Aussitôt dit, aussitôt fait grâce à la rapidité et l’endurance de la jument grise. Quelle bonne décision de s’en être remis à l’avis de son écuyer. Cette jument était la monture parfaite.
Lorsqu’il arriva tout près de la rivière, Glaven soupira. Il avait beau appeler la fée, celle-ci n’apparaissait pas. La nuit tomba, le jour se leva. Puis d’autres nuits, d’autres jours jusqu’à ce que totalement affamé et désespéré, Glaven en fit tomber une larme dans le courant de la rivière. A cet instant, la fée apparut. « Quel plaisir de te revoir mon prince. Que puis-je pour ton bonheur ? » Glaven ne se fit pas prier longtemps. Il se mit à genoux devant elle et lui demanda si elle accepterait de devenir sa promise. Il n’avait plus de doute, plus d’indécision à présent. Il savait qu’elle était l’élue de son cœur. Il l’avait attendue si longtemps.
La fée prit un air solennel avant de se jeter dans ses bras et lui répondre qu’elle aussi
l’attendait depuis toujours car seul un véritable baiser d’amour pouvait la délivrer de la rivière dont elle était prisonnière, sort que lui avait jeté la fée de l’infortune quand elle était petite.
Tous les deux joignirent leurs mains. Glaven posa un doux baiser sur les lèvres de la fée qui tout de suite se sentit délivrée.
Leurs noces furent célébrées pendant sept jours et sept nuits dans tout le royaume de Katanok, comme le fut la naissance de Glaven. Les rois, reines, princes, princesses, sujets des royaumes voisins et lointains se pressèrent à cet événement, y compris les deux princesses que Glaven avaient côtoyées et qui se réjouissaient de ce mariage car elles avaient elles aussi trouvé l’amour dans la personne de deux beaux marquis. La fée de la décision, qu’une guerre ne retenait plus désormais, fit la promesse d’être la première fée à accourir lorsqu’un enfant naîtrait de cette union. La fée de l’infortune, quant à elle, se lamentait du fin fonds de la tour glaciale où elle avait été jetée en prison. Gardée par cent preux chevaliers, elle ne ferait plus de mal à quiconque.

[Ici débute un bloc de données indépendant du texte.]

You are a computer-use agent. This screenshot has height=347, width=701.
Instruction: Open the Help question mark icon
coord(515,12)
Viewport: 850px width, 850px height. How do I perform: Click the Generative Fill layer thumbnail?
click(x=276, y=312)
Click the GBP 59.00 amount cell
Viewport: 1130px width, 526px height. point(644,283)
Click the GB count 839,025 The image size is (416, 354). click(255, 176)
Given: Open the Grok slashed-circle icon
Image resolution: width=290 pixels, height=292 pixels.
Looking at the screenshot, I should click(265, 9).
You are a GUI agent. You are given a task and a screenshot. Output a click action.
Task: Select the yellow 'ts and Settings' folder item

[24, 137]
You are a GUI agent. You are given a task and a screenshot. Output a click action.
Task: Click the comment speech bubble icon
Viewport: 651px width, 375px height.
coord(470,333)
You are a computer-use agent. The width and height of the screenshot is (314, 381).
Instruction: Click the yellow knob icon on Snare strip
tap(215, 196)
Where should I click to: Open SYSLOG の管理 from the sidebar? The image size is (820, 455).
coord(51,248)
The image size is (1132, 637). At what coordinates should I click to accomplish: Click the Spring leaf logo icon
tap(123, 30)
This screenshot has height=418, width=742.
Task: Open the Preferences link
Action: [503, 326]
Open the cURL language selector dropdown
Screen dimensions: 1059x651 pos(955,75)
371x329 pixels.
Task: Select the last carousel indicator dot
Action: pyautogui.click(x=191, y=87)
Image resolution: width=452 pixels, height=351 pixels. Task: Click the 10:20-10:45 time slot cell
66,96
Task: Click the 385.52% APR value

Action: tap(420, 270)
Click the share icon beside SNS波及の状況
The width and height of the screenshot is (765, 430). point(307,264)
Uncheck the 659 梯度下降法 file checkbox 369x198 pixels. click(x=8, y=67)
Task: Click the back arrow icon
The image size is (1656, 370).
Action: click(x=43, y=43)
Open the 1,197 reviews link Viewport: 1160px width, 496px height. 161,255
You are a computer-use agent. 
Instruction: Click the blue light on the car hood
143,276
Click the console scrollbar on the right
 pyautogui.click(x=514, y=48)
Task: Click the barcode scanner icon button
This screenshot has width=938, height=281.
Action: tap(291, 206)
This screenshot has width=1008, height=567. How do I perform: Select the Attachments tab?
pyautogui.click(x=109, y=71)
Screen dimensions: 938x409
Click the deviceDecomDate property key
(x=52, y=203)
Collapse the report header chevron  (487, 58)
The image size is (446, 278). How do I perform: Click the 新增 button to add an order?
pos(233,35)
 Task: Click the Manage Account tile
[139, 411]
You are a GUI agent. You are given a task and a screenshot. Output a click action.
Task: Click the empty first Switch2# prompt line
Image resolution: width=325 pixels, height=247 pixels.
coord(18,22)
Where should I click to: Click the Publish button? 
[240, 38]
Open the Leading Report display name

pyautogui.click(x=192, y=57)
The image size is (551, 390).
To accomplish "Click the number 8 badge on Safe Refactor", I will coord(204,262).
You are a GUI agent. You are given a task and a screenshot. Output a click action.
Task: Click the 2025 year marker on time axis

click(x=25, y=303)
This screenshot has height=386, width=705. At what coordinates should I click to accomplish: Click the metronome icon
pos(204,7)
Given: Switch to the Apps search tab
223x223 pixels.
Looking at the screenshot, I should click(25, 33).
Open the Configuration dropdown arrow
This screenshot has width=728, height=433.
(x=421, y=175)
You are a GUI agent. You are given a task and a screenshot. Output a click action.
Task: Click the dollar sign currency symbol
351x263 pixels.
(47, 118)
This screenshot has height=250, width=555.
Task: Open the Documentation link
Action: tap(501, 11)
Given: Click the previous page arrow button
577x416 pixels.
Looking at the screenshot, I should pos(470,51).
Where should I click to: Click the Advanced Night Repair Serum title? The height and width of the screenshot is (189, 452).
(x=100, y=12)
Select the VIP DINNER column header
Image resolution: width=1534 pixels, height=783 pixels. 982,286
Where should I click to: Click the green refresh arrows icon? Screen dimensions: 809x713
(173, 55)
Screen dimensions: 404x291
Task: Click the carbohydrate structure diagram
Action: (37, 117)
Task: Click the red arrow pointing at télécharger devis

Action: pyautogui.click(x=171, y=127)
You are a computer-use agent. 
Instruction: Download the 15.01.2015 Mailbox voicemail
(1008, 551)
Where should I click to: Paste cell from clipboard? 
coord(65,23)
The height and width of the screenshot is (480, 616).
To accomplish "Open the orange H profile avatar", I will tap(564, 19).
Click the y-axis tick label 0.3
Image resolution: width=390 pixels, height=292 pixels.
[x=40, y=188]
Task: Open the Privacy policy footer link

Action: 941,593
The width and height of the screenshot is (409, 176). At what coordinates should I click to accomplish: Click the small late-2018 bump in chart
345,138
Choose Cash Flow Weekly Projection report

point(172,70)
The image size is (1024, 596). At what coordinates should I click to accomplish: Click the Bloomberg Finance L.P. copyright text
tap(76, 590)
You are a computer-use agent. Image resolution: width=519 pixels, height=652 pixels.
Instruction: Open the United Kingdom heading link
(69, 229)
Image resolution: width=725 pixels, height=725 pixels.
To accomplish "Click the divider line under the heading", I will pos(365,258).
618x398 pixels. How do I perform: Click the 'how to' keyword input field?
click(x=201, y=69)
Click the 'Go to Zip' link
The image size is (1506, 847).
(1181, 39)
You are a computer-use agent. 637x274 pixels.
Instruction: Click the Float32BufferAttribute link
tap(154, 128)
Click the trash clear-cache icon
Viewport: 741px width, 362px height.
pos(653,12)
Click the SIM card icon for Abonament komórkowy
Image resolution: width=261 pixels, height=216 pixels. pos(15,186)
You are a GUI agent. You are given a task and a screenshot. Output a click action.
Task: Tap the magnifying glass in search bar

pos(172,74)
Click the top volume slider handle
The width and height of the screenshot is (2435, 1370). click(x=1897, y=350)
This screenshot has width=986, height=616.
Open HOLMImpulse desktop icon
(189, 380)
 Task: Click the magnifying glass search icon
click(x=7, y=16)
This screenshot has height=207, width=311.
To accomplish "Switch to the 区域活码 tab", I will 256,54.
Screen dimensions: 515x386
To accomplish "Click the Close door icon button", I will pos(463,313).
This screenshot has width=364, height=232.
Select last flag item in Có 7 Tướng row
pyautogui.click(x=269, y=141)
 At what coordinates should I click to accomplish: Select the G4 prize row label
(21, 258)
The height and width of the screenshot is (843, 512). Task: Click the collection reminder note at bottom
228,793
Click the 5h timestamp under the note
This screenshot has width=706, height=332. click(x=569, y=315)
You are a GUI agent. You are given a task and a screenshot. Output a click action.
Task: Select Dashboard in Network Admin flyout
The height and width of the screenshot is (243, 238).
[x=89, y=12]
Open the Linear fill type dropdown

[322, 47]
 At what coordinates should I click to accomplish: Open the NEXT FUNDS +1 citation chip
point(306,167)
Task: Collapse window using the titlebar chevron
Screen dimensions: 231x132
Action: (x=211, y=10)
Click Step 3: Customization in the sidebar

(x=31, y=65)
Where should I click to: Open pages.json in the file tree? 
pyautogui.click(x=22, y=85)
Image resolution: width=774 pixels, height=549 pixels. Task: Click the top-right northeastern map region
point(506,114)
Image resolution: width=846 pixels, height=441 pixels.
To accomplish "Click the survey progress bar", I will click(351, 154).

Glaven et la fée de la rivière dont le prénom était Laurianne furent très heureux pendant très longtemps. Et Glaven, depuis ses exploits de fin diplomate, ne fut plus jamais surnommé le prince je-sais-pas.
Quand dire oui, quand dire non ?
Prendre des décisions n’est pas chose facile.
Soupeser le pour et le contre s’avère un grand talent
Pour qui veut être juste et bienveillant.
Prends ton temps, réfléchis, ne te fais pas de bile.
A l’écoute de son cœur on trouve des solutions
Et le bon choix intervient toujours au bon moment.